In this post, we're going to learn how to simplify our queries and save time writing them.
Throughout this tutorial, we've written the following query many, many times:
SELECT first_name, middle_name, last_name, home_state
FROM us_presidents
ORDER BY number;
Even a simple query such as this is rather verbose, not to mention a big pain to type out.
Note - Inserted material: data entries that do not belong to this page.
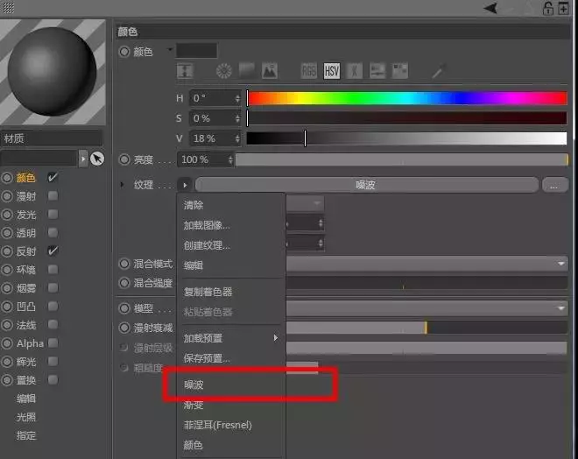Viewport: 578px width, 459px height.
Task: Switch color picker to HSV mode
Action: click(x=331, y=71)
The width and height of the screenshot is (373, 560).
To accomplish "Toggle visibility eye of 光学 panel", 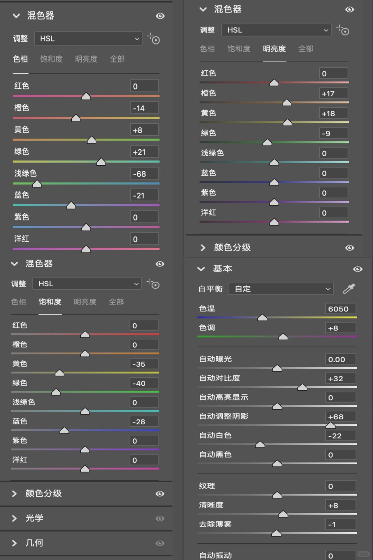I will (x=160, y=518).
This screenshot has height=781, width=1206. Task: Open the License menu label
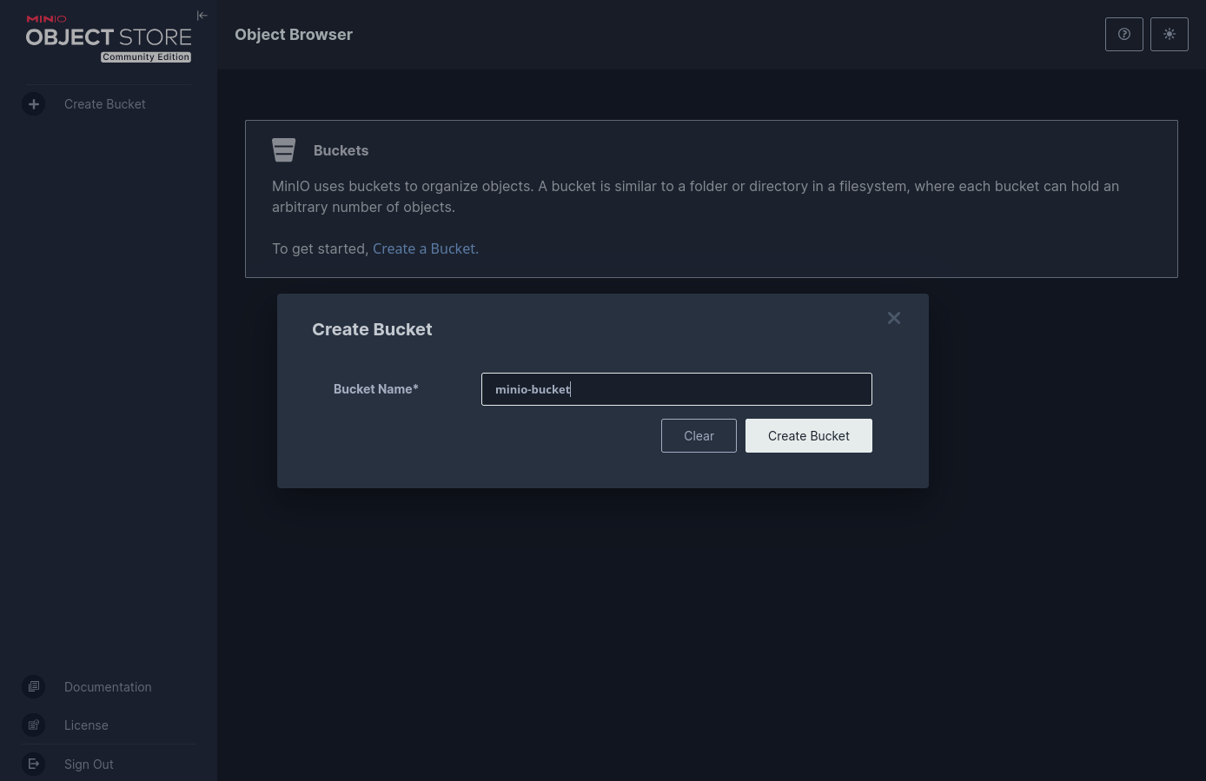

The good news is we can save ourselves a lot of time in the future by creating a VIEW:
CREATE VIEW sorted_presidents AS
SELECT first_name, middle_name, last_name, home_state
FROM us_presidents
ORDER BY number;
And now we can get the same effect by simply running:
SELECT * FROM sorted_presidents;
first_name | middle_name | last_name | home_state |
---|---|---|---|
George | Washington | Virginia | |
John | Adams | Massachusetts | |
Thomas | Jefferson | Virginia | |
James | Madison | Virginia | |
James | Monroe | Virginia | |
John | Quincy | Adams | Massachusetts |
Andrew | Jackson | Tennessee | |
Martin | Van | Buren | New York |
William | Henreigh | Harrison |
(9 rows)
Here, once we've created our VIEW, we SELECTed everything (using the wildcard * operator) from that VIEW. A VIEW can be thought of as a 'saved query'. Note that it is the query that is being saved here, not the results. For example let's rectify the silliness we've created with William 'Henreigh' Harrison while experimenting earlier:
BEGIN TRANSACTION;
INSERT INTO us_states (name, region)
VALUES ('Ohio', 'Midwest');
UPDATE us_presidents
SET middle_name = 'Henry',
home_state = 'Ohio'
WHERE first_name = 'William'
AND last_name = 'Harrison';
SELECT * FROM sorted_presidents;
COMMIT;
first_name | middle_name | last_name | home_state |
---|---|---|---|
George | Washington | Virginia | |
John | Adams | Massachusetts | |
Thomas | Jefferson | Virginia | |
James | Madison | Virginia | |
James | Monroe | Virginia | |
John | Quincy | Adams | Massachusetts |
Andrew | Jackson | Tennessee | |
Martin | Van | Buren | New York |
William | Henry | Harrison | Ohio |
(9 rows)
There are two important things to note here: First is that we nested our UPDATE within a TRANSACTION, and that we were able to first SELECT FROM sorted_presidents to ensure that the UPDATEs did what we were aiming to do, and second is that the results SELECTing * (everything) FROM sorted_presidents did indeed change to reflect the UPDATEs we made.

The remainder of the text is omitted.